__Work order__:
Look through the entries below, please, and copy every line with the word "agent".

[[ Dataset entries, beginning ]]

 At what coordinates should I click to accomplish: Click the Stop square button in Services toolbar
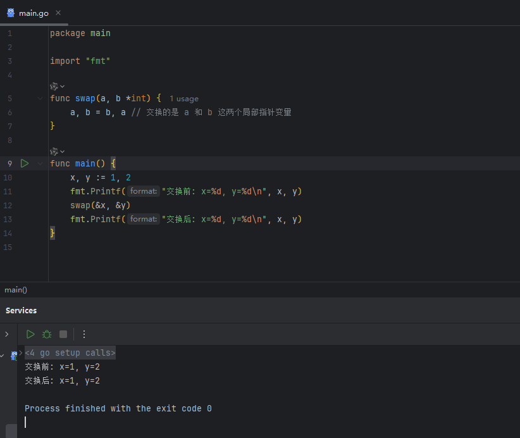tap(63, 334)
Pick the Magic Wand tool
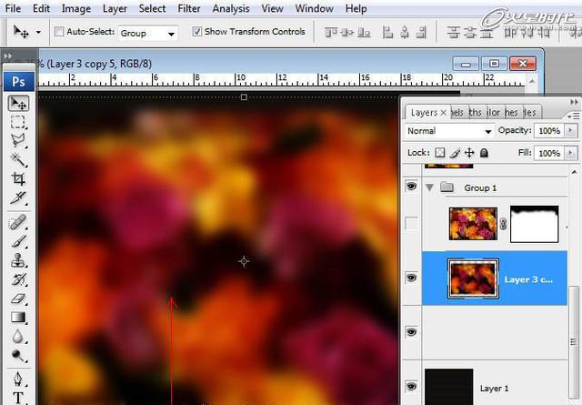 tap(18, 160)
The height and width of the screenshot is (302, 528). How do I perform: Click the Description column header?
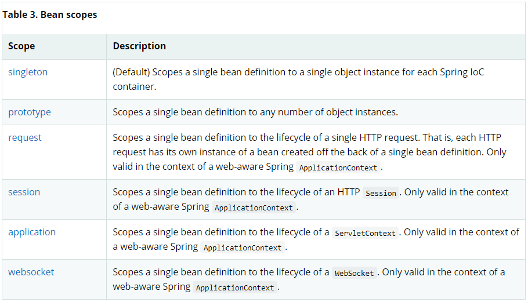[x=139, y=46]
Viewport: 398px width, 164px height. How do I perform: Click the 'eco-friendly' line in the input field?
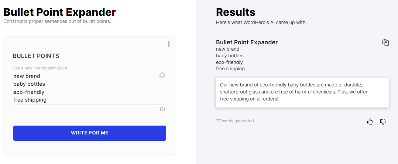click(x=29, y=92)
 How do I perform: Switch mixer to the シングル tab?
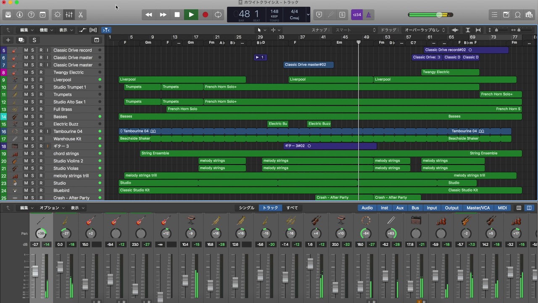coord(246,208)
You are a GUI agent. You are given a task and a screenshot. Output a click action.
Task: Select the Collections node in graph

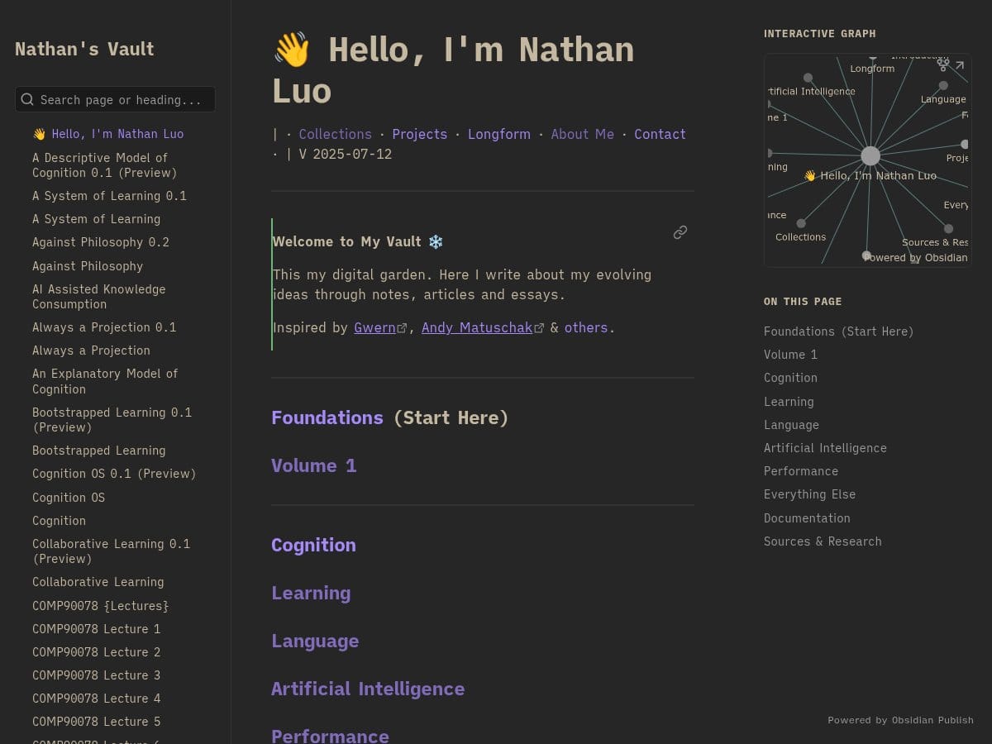pyautogui.click(x=801, y=223)
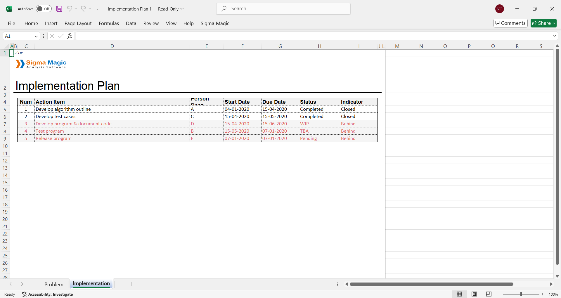The width and height of the screenshot is (561, 298).
Task: Open the Sigma Magic ribbon tab
Action: pyautogui.click(x=215, y=23)
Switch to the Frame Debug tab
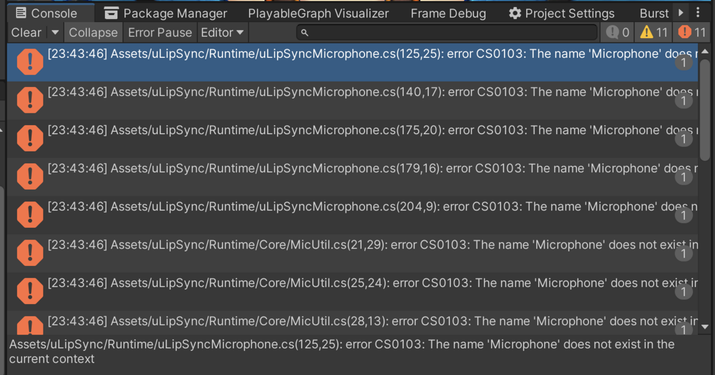The width and height of the screenshot is (715, 375). click(x=448, y=13)
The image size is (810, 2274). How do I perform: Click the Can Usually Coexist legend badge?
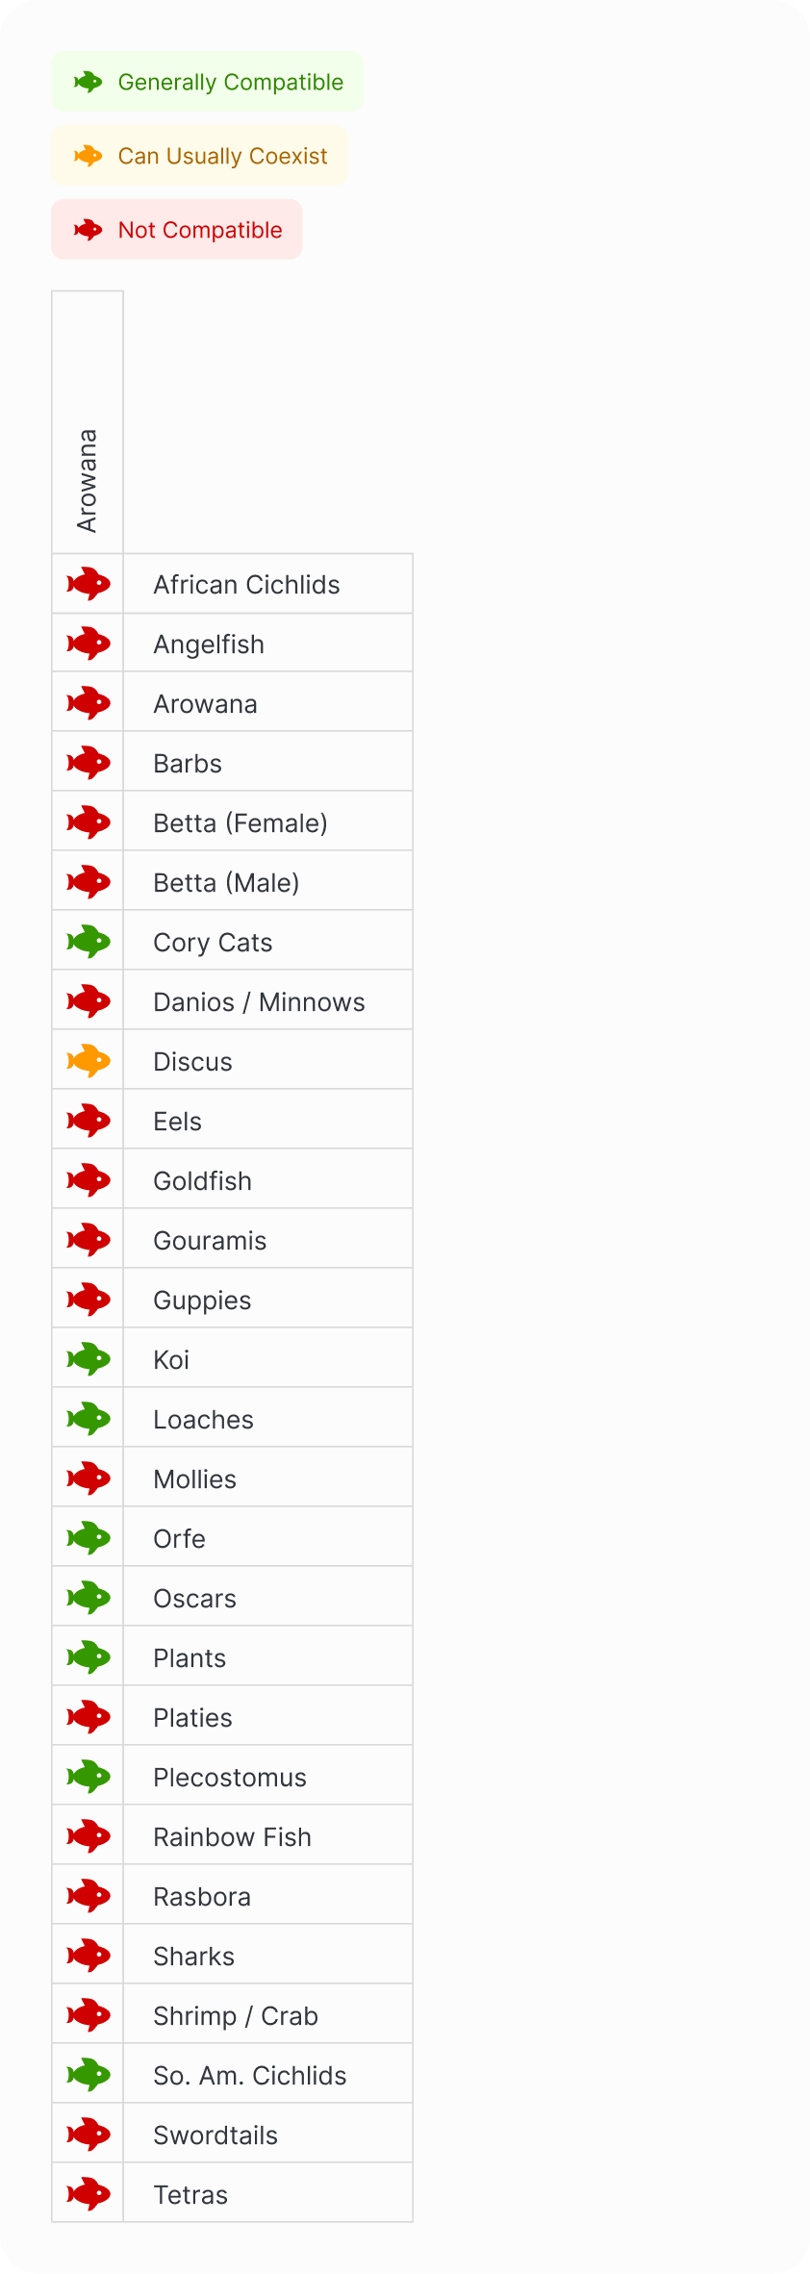click(x=199, y=156)
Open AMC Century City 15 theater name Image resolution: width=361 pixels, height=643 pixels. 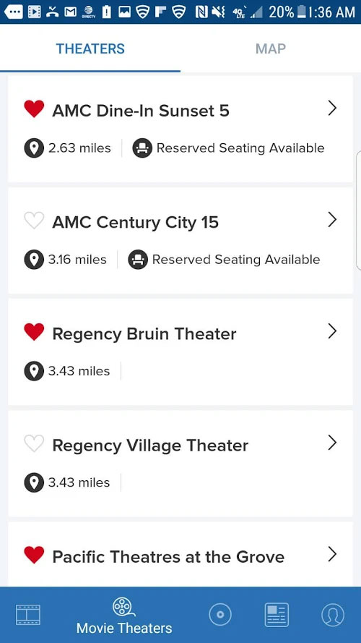coord(136,222)
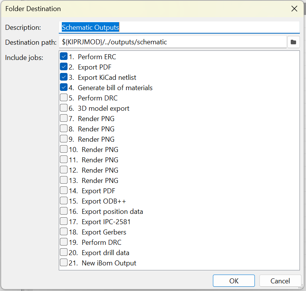
Task: Disable the "Perform ERC" job
Action: point(63,56)
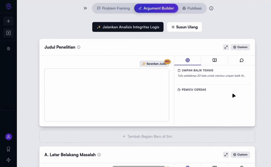Click inside the Judul Penelitian text area
The height and width of the screenshot is (167, 271).
point(107,95)
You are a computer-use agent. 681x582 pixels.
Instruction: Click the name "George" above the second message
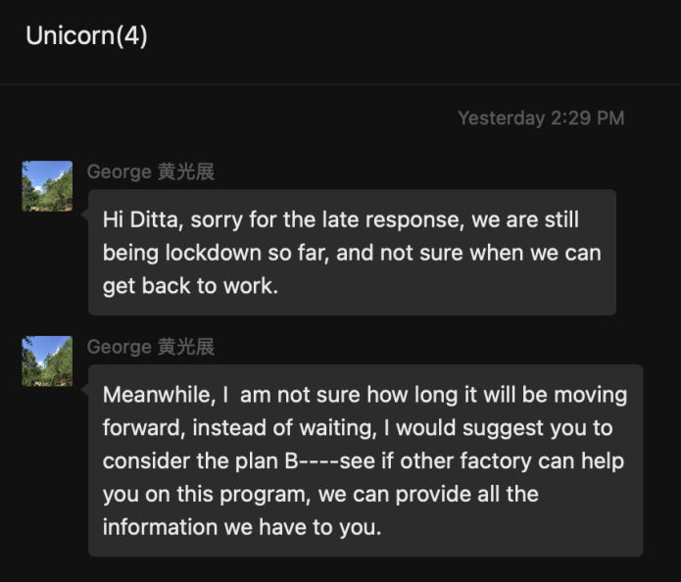click(118, 347)
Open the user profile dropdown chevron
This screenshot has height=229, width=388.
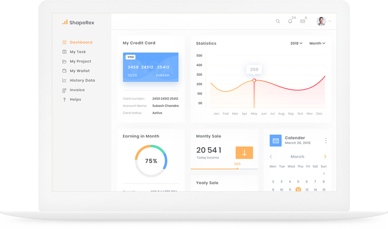pos(330,22)
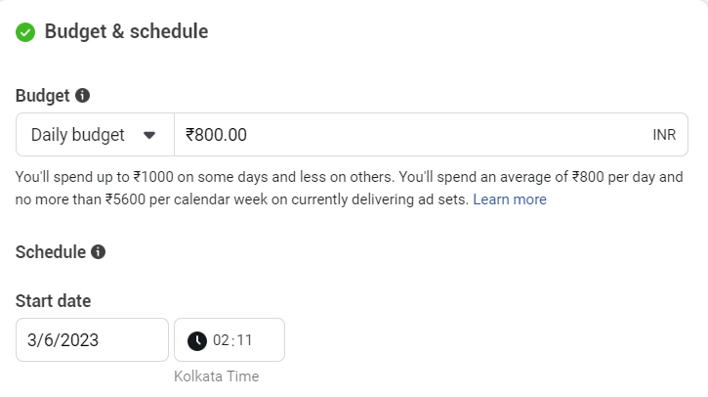Click the Budget & schedule heading
Screen dimensions: 708x397
click(126, 31)
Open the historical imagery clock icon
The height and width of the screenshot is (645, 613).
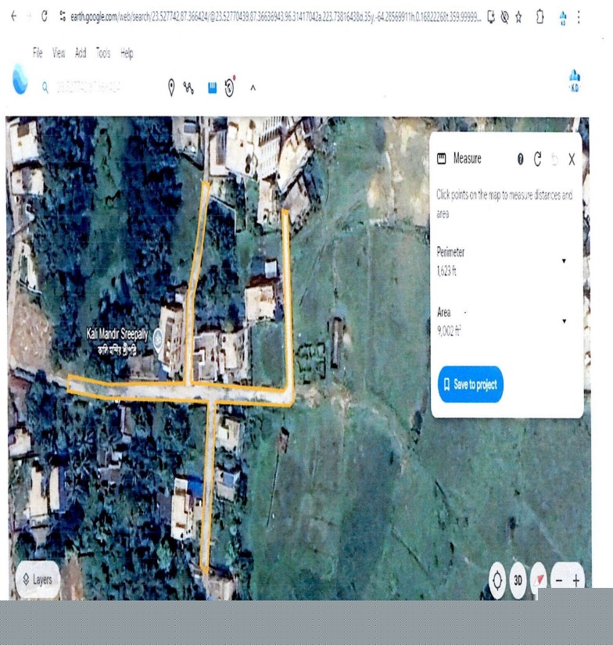(x=230, y=88)
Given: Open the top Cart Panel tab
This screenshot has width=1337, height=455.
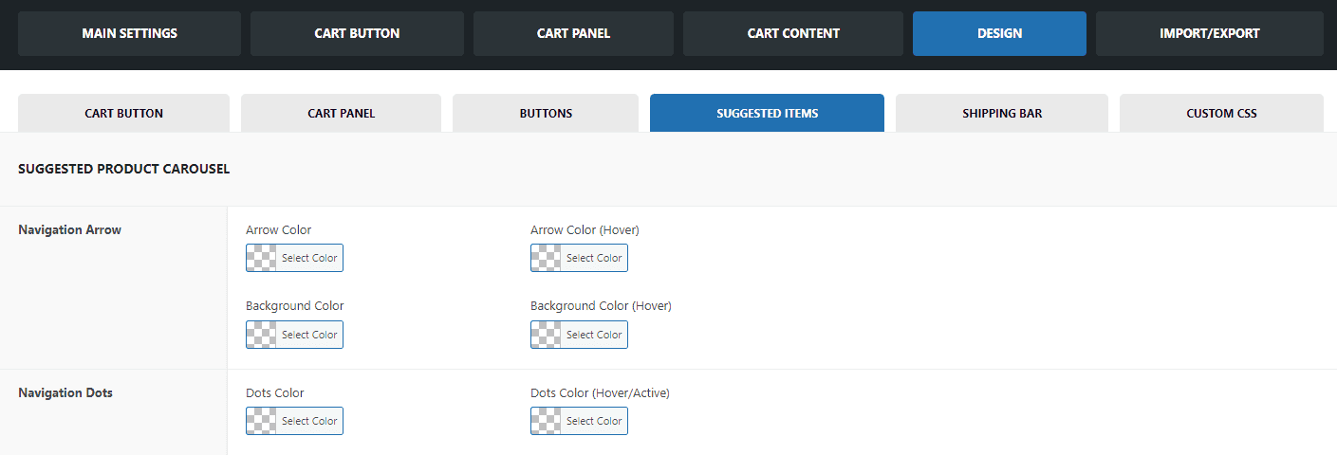Looking at the screenshot, I should coord(573,33).
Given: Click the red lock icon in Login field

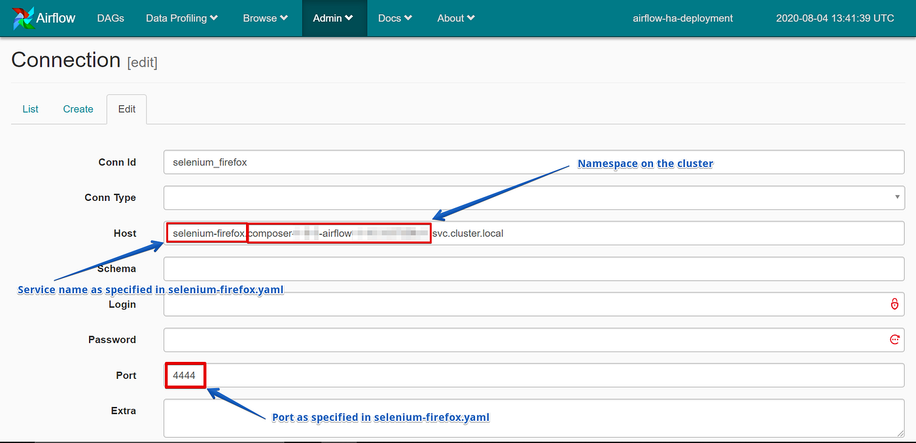Looking at the screenshot, I should 894,304.
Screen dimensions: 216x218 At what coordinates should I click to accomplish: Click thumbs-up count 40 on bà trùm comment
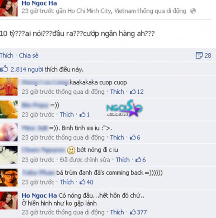pos(86,182)
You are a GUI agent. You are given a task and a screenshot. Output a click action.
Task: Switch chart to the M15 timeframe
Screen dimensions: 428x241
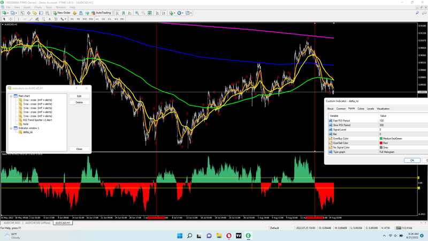(85, 19)
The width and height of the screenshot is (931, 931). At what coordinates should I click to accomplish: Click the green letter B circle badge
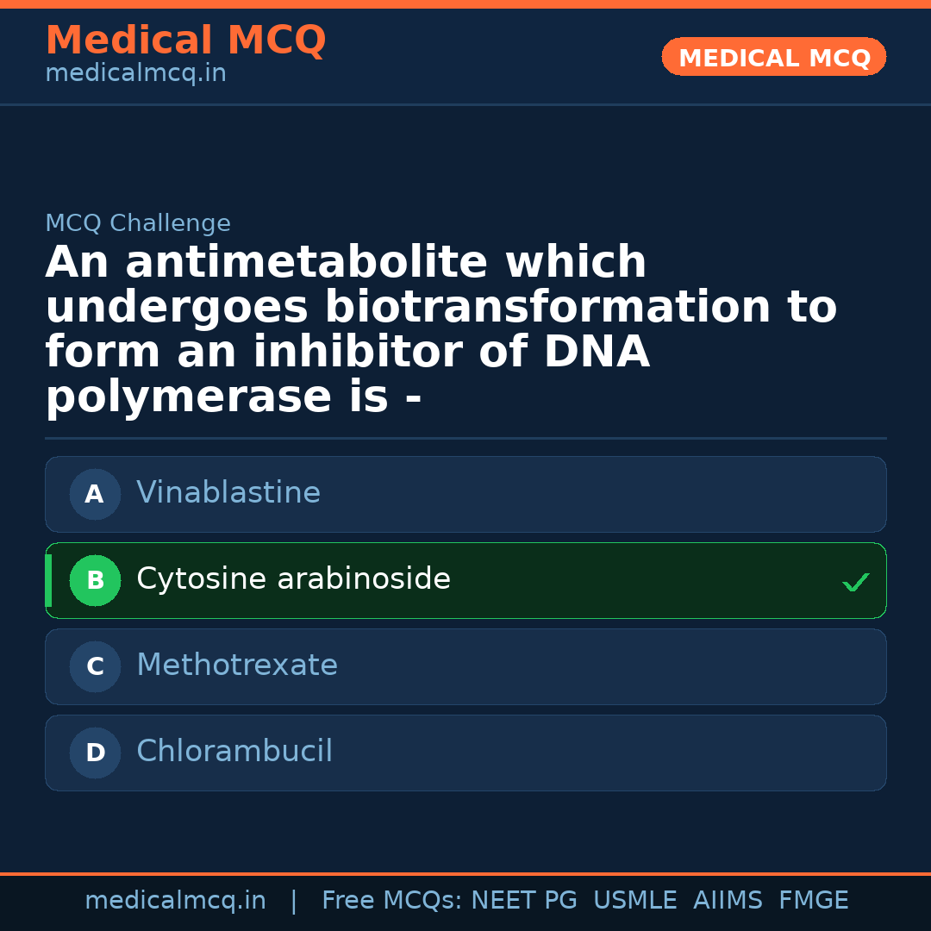(95, 581)
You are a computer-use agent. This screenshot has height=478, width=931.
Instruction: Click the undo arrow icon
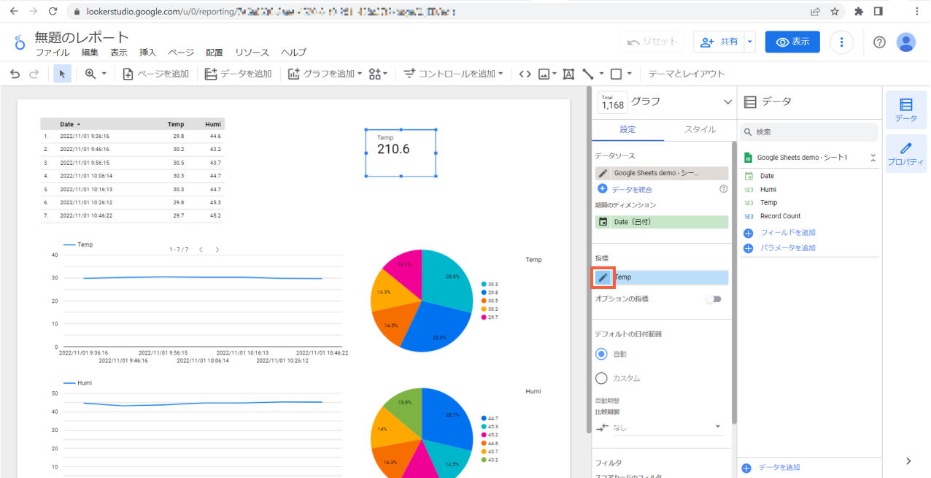pos(15,74)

[[ Dataset entries, end ]]

__Result for this exercise__:
You are a GUI agent. You are given a task and a screenshot. Output a click action.
You are a computer-use agent. 681x582 pixels.
You are a GUI agent. You are given a task and a screenshot. Output a click action.
You are a computer-use agent. This screenshot has height=478, width=931.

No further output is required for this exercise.